- Born: Kells, Meath
- Died: 1993 Dublin
- Resting place: Kells
- Other name: Catherine Strong
- Occupation: Chef
- Employer: Self-employed
- Known for: Michelin-starred Dunderry Lodge
- Spouse: Nicholas (Nick) Healy

= Catherine Healy (chef) =

Irish chef (died 1993)

Catherine Healy (née Strong) (born Kells, died 1993) was an Irish Michelin-starred head chef during her spell in the kitchen of restaurant Dunderry Lodge.

According to the Irish Independent, she may have been Ireland's greatest female chef.

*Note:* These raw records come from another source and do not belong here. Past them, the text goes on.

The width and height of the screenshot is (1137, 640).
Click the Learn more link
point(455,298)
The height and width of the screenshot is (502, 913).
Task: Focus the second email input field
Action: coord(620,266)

She, and her husband Nick, sold the restaurant in 1990, due to a terminal illness.

== Career ==
Catherine Healy was a renowned Irish chef. She owned the Dunderry Lodge restaurant with her husband Nick Healy. She was considered one of the most distinguished chefs of her time. After her husband Nick lost his job they acted on their plans to acquire a space to start their business. They decided to purchase the Darcy farm, Gaurie House, in Dunderry and convert it. This construction took 18 months and they opened the restaurant in November 1977. They converted the shed into a lodge and the barn into a dining room.

==Awards==
- Michelin star 1986-1989
- Red M 1981-1985
- One star Egon Ronay Guide 1983-1985 and 1987–1988.